Amerika 85 bin askerini Türkiye'de konuşlandırmak istedi.
Allah'tan CHP ve Deniz Baykal, olayı iyi okudular ve tezkerenin çıkması engellendi.
Ancak, buna karşın Amerika, ülkemizden istediği ödünleri kopardı ve Irak'ı, "demokrasi getireceğiz" vaadiyle, böldü, parçaladı. Milyonlarca insan öldü. Kadınların ırzına geçildi, çocuklar, bebeler hunharca katledildi.
Bugün, Irak'ta demokrasi falan yok. Birkaç parçaya bölünmüş durumda. Yıllarca Osmanlı'nın egemenliğinde kalmış, akrabalıklarımız bulunan, bin yıllardır aynı coğrafyada yaşadığımız Irak'ın Amerika tarafından parçalanmasında, ne yazık ki, yanlış yerde saf tuttuk.
Buna benzer bir durumu Libya'da da yaşadık. Kıbrıs Barış Harekatı’nda, bize destek olan tek İslam ülkesi Libya'nın bölünüp parçalanması olayında, Nato ile birlikte hareket ettik.
Arap Baharı rüzgarına kapılan Suriye'deki muhaliflerin 2011 yılında başlattıkları olaylardan sonra biz de sürece dahil olduk. Suriye'nin iç işlerine karışır bir şekilde Özgür Suriye Ordusu denilen bir yapılanmayla Suriye maceramız başladı.
Birlikte tatil yaptığımız, Kardeşim Esat dediğimiz Suriye liderini daha sonra Eset'e çevirdik ve gerginlikler son aşamaya yükseltildi.
Hafız Esat'tan sonra düzelen ilişkilerimiz, yeniden bozuldu. Ortadoğu bir bataklıktı ve biz bu bataklığın içine sürüklendik.

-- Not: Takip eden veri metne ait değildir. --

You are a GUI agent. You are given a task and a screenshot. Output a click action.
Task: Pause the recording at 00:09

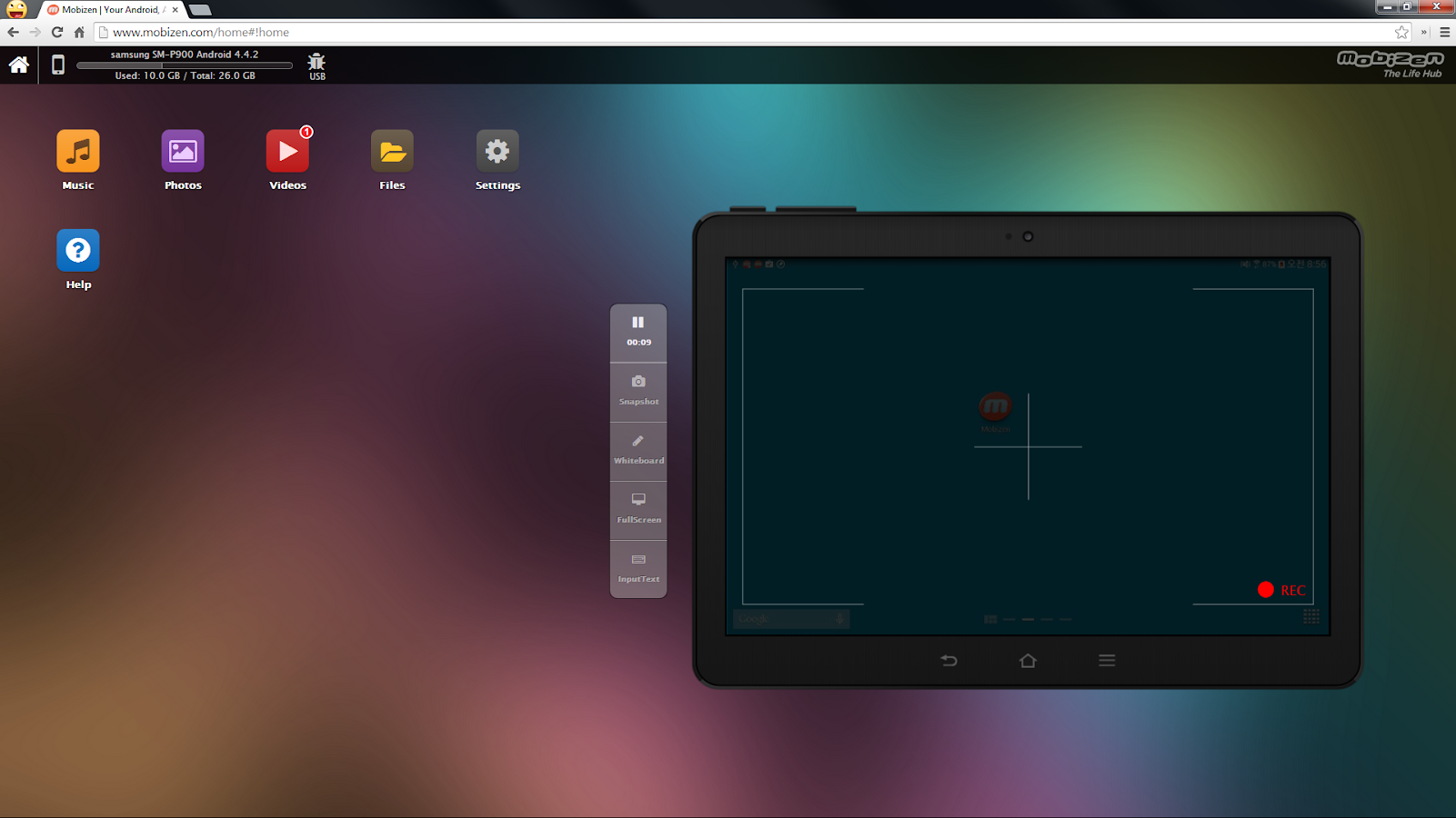click(x=638, y=329)
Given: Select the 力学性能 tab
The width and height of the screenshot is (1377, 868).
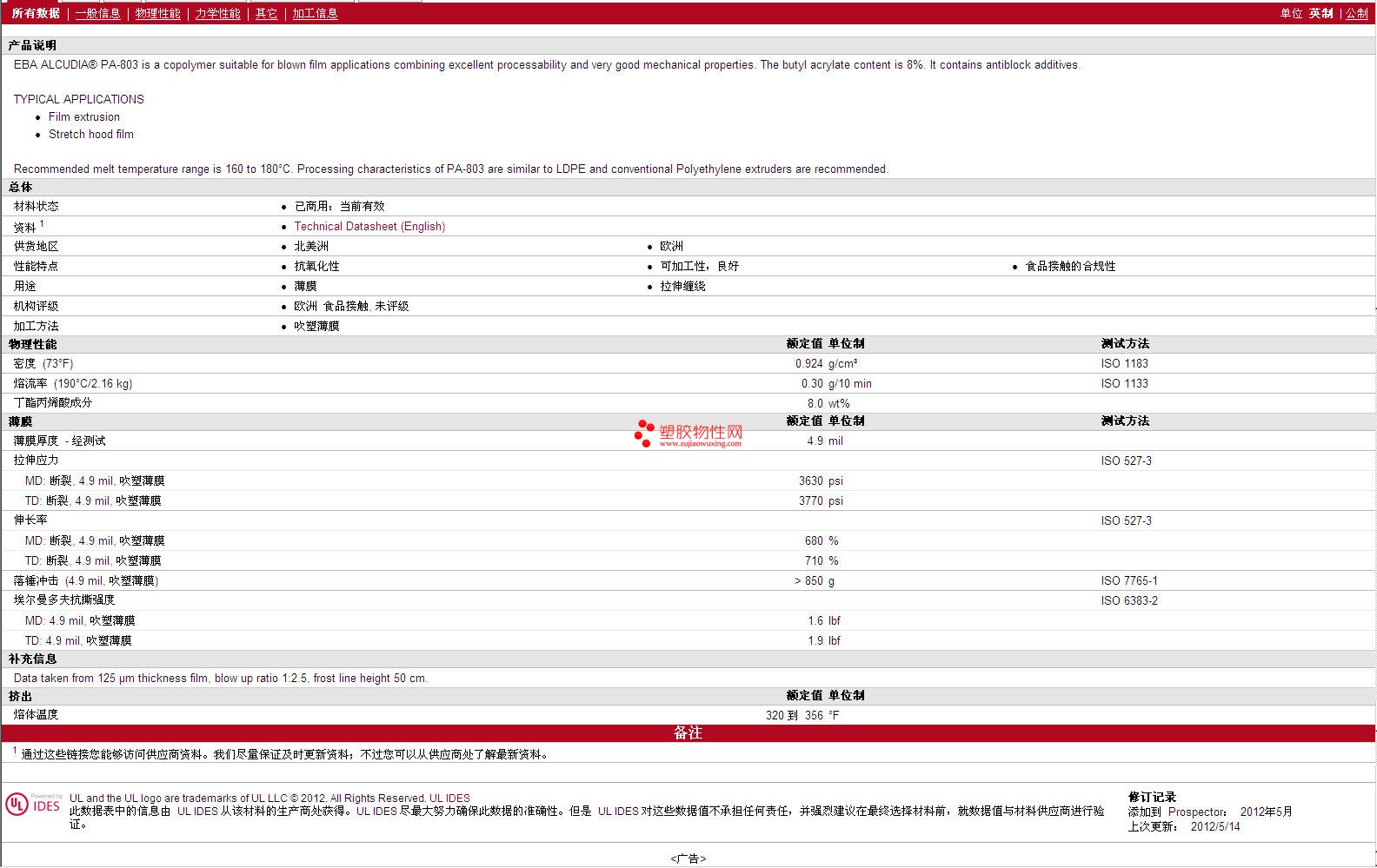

Emperyal güçlerin bölgede yüz yıllardır planları vardı ve bunu uygulamaya koymak için, çeşitli terör örgütleri vasıtasıyla harekete geçtiler. Suriye'de kimin eli kimin cebinde belli değildi. Terör örgütleri besleyicileri (ABD ve İsrail) tarafından her türlü desteği gördüler. Terör örgütlerinin militanları ABD'de eğitildiler. Ağır silah ve paraya boğuldular. Radikal İslamcı terör örgütü HTŞ'nin yanında, Türkiye bağlantılı PKK, YGD ve PYD Amerika'nın desteğiyle güçlendikçe güçlendiler. Bunların yanında, bizim kuruluşunda etkin rol oynadığımız Özgür Suriye Ordusu (Suriye Milli Ordusu) kendine alan buldu.
İsrail'in kurdurduğu HAMAS, bir saldırı düzenledi ve Filistin olayları yeniden başladı. İsrail, fırsatı yakalamıştı ve iyi değerlendirdi.

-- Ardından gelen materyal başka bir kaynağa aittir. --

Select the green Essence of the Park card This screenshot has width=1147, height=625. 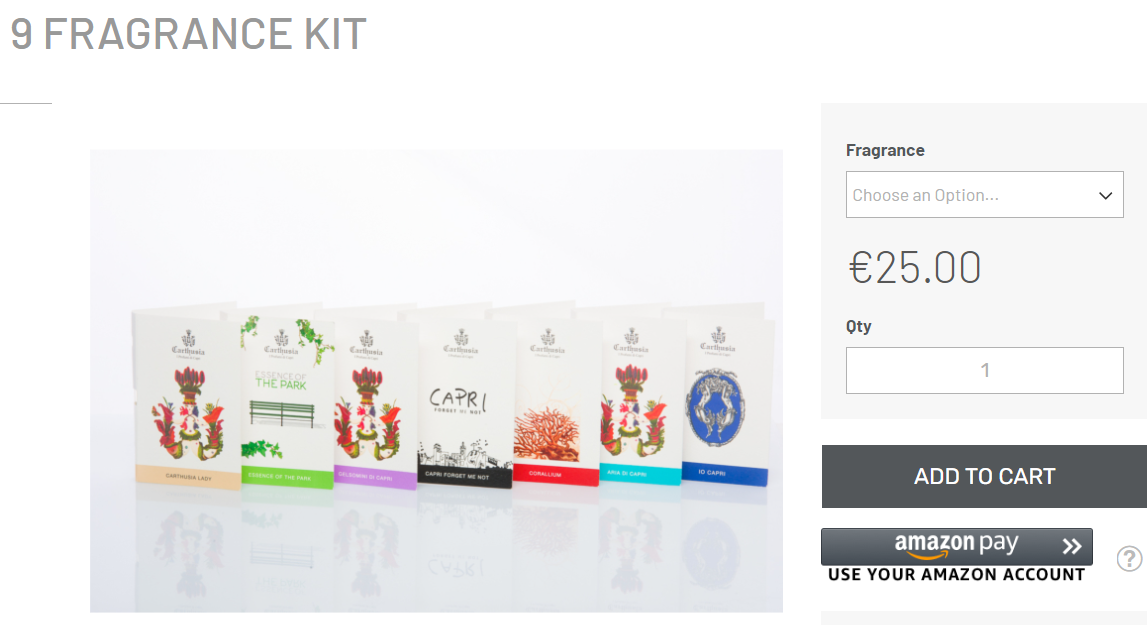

Pası aldı ve her gün yüzlerce kişiyi katlederek golünü attı.
Ancak, esas gol bu aralar atıldı.
Suriye'yi 12 günde ele geçiren HTŞ, hiçbir yerden tepki görmeden egemenliğini ilan ederken, İsrail, Suriye'ye saldırdı ve Golan Tepeleri’ni işgal ediverdi.

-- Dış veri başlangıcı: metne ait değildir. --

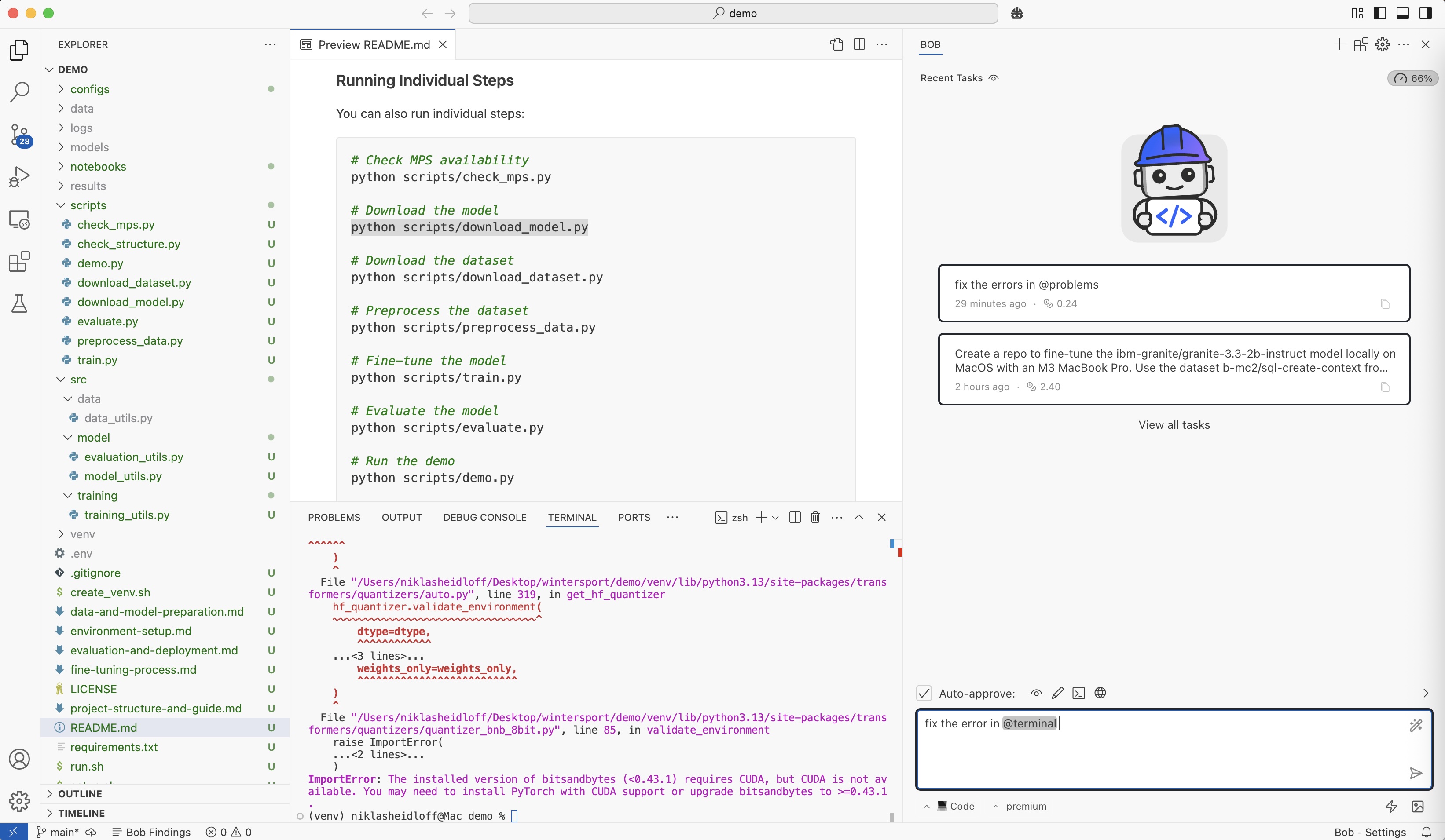Toggle Recent Tasks visibility eye icon
The width and height of the screenshot is (1445, 840).
coord(994,78)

Güya HTŞ yurtsever bir örgüttü.
İsrail'e karşı bir kurşun bile atmadı.
Bölgede oyun büyük. Büyük Ortadoğu Projesi’ne adım adım gidilmek isteniyor. Atatürk'ün siyasasına tez elden dönülürse, BOP bize işlemez. Her ne kadar, bu projenin Es Başkanı biz isek de, Ergenekon ve benzeri iftiralarla ordumuzu zayıflatmışsak da, "Biz farklıyız".
Çünkü biz topraklarımızı düşman işgalinden kurtarmak için ölesiye bir savaş verdik. Kanla, çizildi sınırlarımız. Biz, laik bir ülkeyiz. Her inanca saygı duyarız.
Sınırları emperyal ülkeler tarafından cetvelle çizilen ülkelerle, uzaktan yakına bir benzerliğimiz yok.
Biz, vatanımız için canımızı hiçe sayar, yolunda ölürüz. Biz, ülkemizde karışıklık çıktığı zaman, akın akın bir başka ülkeye iltica etmeyiz. Sonuna kadar savaşırız.
Şimdi, bir terör örgütü komşu ülkede yönetimi ele geçirdi. Onları devrimci olarak niteledik ve saygıyla selamladık. Biz, onları selamlarken, İsrail adım adım ilerliyor, sınırlarını genişletiyor.
Kısacası, dış politikada sınıfta kaldık.
Hiç olmazsa, bundan sonra Atatürk'ün gösterdiği yola gelsinler yöneticilerimiz. Zararın neresinden dörerseniz kardır.
Ne demiş, Atatürk... Bir okuyalım.
"1- Komşularınızın iç işlerine karışmayın.
2- Rusya’yı tahrik etmeyin.
3- Arap ülkeleriyle tarihi, sosyal, kültürel ilişkilerinizi geliştirin. Fakat aralarındaki anlaşmazlıklara karışmayın.
4- Sormadan akıl vermeyin.
5- Batı kültürünü benimseyin, fakat onların emperyalist emellerine alet olmayın."
Bugünler için de geçerli değil mi bu ilkeler? Okuyucu karar versin.